● **The task**:
Every single line below has to be printed once more, exactly.

● **Source material**:
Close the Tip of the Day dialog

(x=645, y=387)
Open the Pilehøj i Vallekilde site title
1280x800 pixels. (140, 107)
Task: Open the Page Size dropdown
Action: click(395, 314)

● **Task answer**:
Close the Tip of the Day dialog

(x=645, y=387)
Open the Pilehøj i Vallekilde site title
1280x800 pixels. (140, 107)
Task: Open the Page Size dropdown
Action: click(395, 314)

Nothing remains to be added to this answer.